= Carl Friedrich Weitzmann =

German music theorist and musician

Carl Friedrich Weitzmann (10 August 1808 – 7 November 1880) was a German music theorist and musician.

==Life and work==
Weitzmann was born in Berlin and first studied violin in the 1820s with Carl Henning and Bernhard Klein. From 1827 to 1832, he studied composition in Kassel with Louis Spohr and Moritz Hauptmann. In 1832, he founded a Liedertafel (a peculiarly German type of male singing society) in Riga (now in Latvia) with Heinrich Dorn. In Revel (now Tallinn, Estonia), he became music director of the opera, where he composed three operas. From 1836, he began a ten-year association with the Saint Petersburg court orchestra. At this time, he began to collect music books and folksongs. Weitzmann toured Lappland and Finland (then part of the Russian Empire) and performed with orchestras in Paris and London returning to Berlin in 1848 to research music history and theory. In 1857, he took a teaching position with the Stern Conservatory (now part of the Berlin University of the Arts).

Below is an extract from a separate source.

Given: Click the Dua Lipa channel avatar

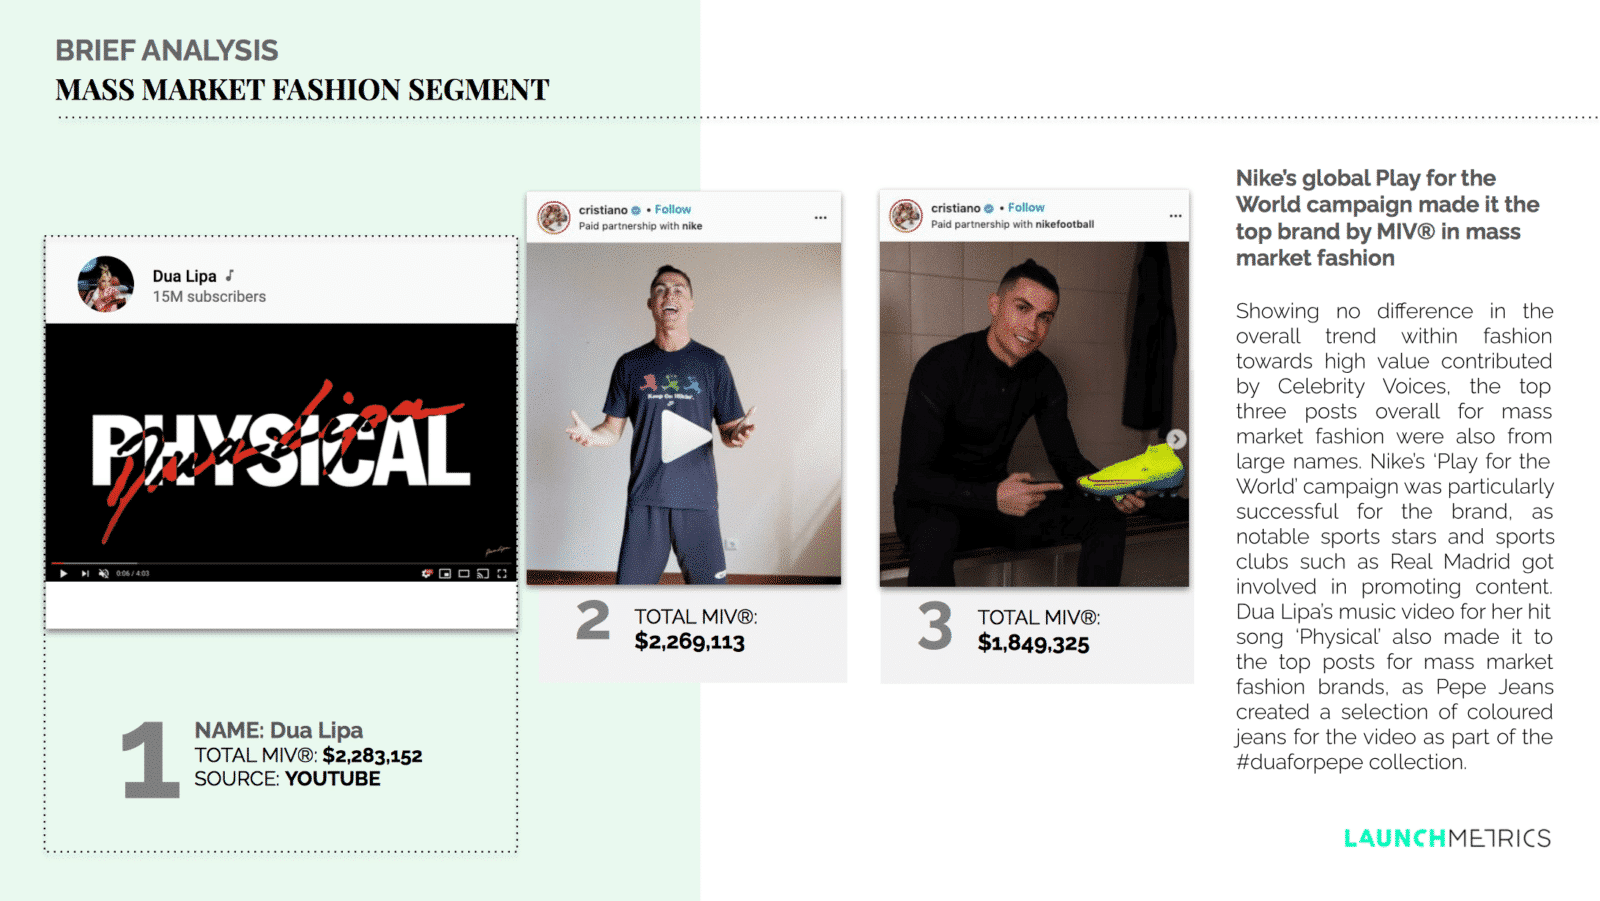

Weitzmann published his first major theoretical work, Der übermässige Dreiklang (The Augmented Triad) in 1853. In this treatise, he suggested that the minor triad was merely an inversion of the major triad and that both are generated by a common fundamental tone in the middle. Weitzmann's demonstration of the efficacy of each of the four possible perfectly even augmented triads in resolving to six major and minor triads-each using single- or double-semitone displacement, has been a significant influence on modern neo-Riemannian theorists. During Weitzmann's own lifetime, composer Franz Liszt showed considerable interest in new theories regarding dissonant sonorities, referencing Weitzmann's "Der übermässige Dreiklang" in an analysis of his own Faust Symphony (a composition famously saturated with augmented triads). This has led to a strong conceptual association between Weitzmann's work and the Zukunftsmusik ("Music of the Future") which he sought to explain and justify.

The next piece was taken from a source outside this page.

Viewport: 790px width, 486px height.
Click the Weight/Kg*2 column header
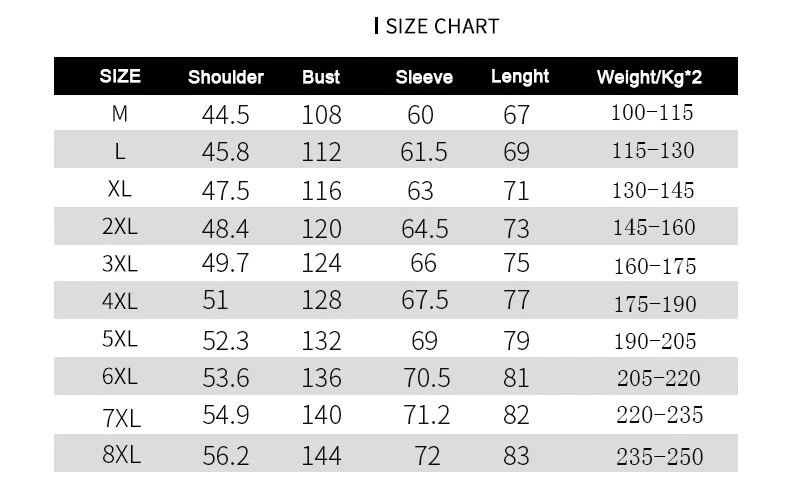pos(649,77)
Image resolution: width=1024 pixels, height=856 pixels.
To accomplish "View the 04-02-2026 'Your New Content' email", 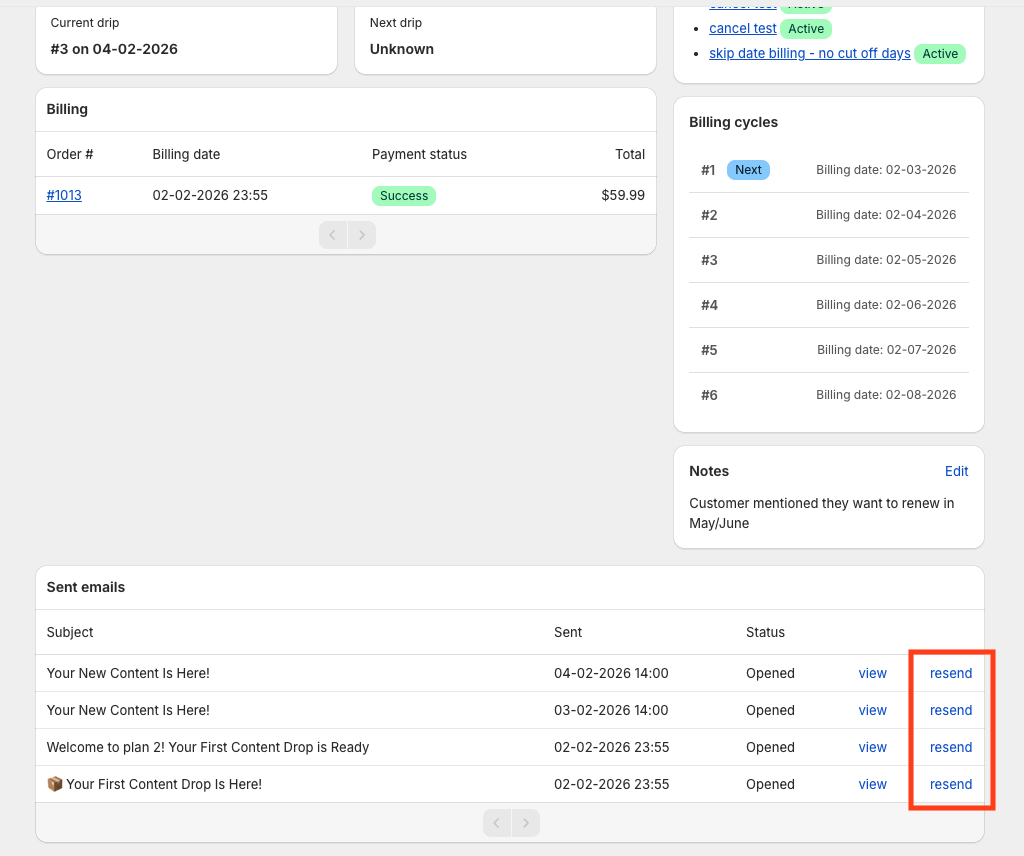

Weitzmann later extended his theories to scales, noting how a descending minor scale starting from the fifth degree is an inversion of an ascending major scale. Because his theories relate major and minor, it is called a "dualist" explanation. Later dualist theorists include Arthur von Oettingen and the early work of Hugo Riemann.

Weitzmann differed from most theorists in his ideas of tuning and temperament. Most theorists viewed equal temperament as a compromise or a necessary evil. Weitzmann viewed it positively. He looked for acoustical properties of 12-note equal temperament, presumed enharmonic equivalence, and de-emphasized traditional rules of voice leading and treatment of dissonance, leading to a theory where any chord can follow another chord.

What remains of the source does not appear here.